When my Dad returned after five days on the road, it did not take long before he returned that he found some reason to be angry with me. He was mad that I did not dry out the bathtub after taking a shower and that I didn't take the garbage out to the curb, despite the fact there was hardly any trash in the can. I wound up making an excuse to cut my trip short, and the next day he put me on a Greyhound bus back to Olympia.
A year later he came by my house again, but my dog, who was a very gentle and happy dog, barked at him, so he turned around and left. I was 21 by then so we could have gone to a bar or Denny's or somewhere to talk, but appaerently it wasn't important enoughto stick around. I didn't see or hear from him again until I called him seven years later to tell him my Mother had died. He said he was too busy to come to the funeral.
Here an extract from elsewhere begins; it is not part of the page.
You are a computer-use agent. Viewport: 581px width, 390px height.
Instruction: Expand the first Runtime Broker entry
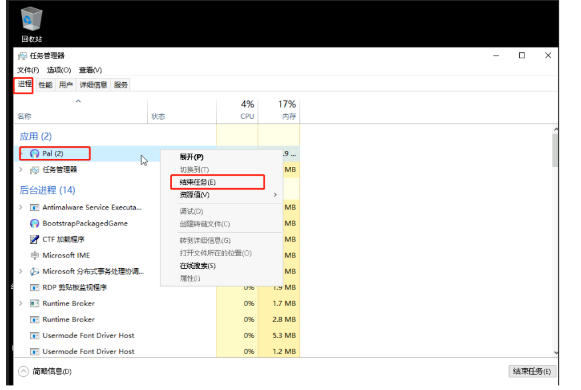tap(21, 303)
I called him again five months later to invite him to my college graduation, but again he said he was too busy. A couple years later I tried tracking him down through my Uncle, who had the nerve to tell me that I was "not much of a son to my father" but he would let my father know that I called. A few months later my father called me in Seattle. My roommate Paul answered the phone and handed it to me. The first words out of my father's mouth was "Is that your boyfriend?' That is all I remember from the conversation. I never saw or heard from him again. I grew tired of trying to have a relationship with someone who obviously did not want to have a relationship with me.
When I see my friends and hear about what great relationships they have with their parents, let alone their Dad's, I am envious. I wonder how much better I would be as a person had I had a positive male role model growing up. I really didn't have anyone to look up to. Both of my fathers, in their unique ways, were assholes. My Mom never dated, so there was never a man around. Maybe if I had a Dad, a "real Dad," I wouldn't feel like such a pussy so often. Maybe I would have grown up a stronger person and maybe even met someone and had a family of my own, instead of being a forty-five year old "semi-virgin." But I can't go back in time and make either of my fathers be better at their job.
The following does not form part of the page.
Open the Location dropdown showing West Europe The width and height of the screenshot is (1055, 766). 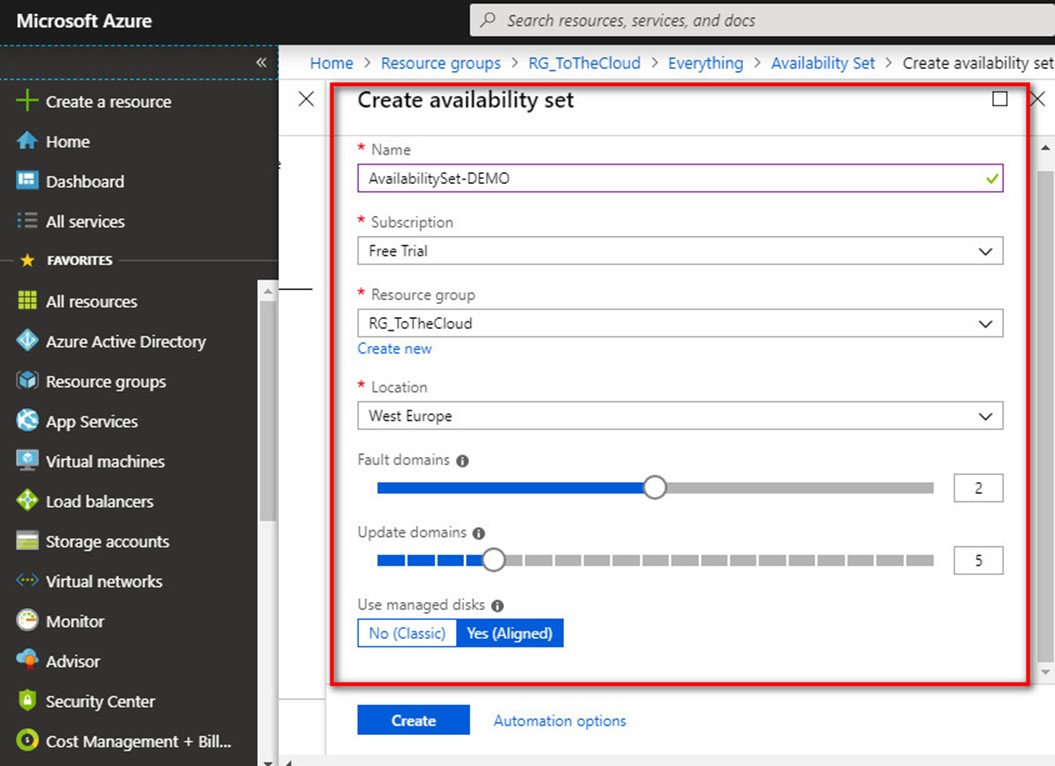coord(680,416)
But for all his faults, m adopted father was a better father than the guy whose seed that spawned me. At least for a very brief time, he took responsibility for me, and he did sign the adoption papers, so for at least the amount of time it took him to sign his signature on a piece of paper, he wanted to be my Dad.
2 comments:
oh man, eddie. i can't wait for more posts about him. i don't think i ever told you this (probably because i was working at chemistry and didn't want to say it in front of nancy at the time) but i was SO HIGH on mushrooms the night that eddie gave me a ride in the taxi. that's probably why i remembered him so vividly. can you imagine? love the blog larry.
Thanks Ray. I'll send you an email right now.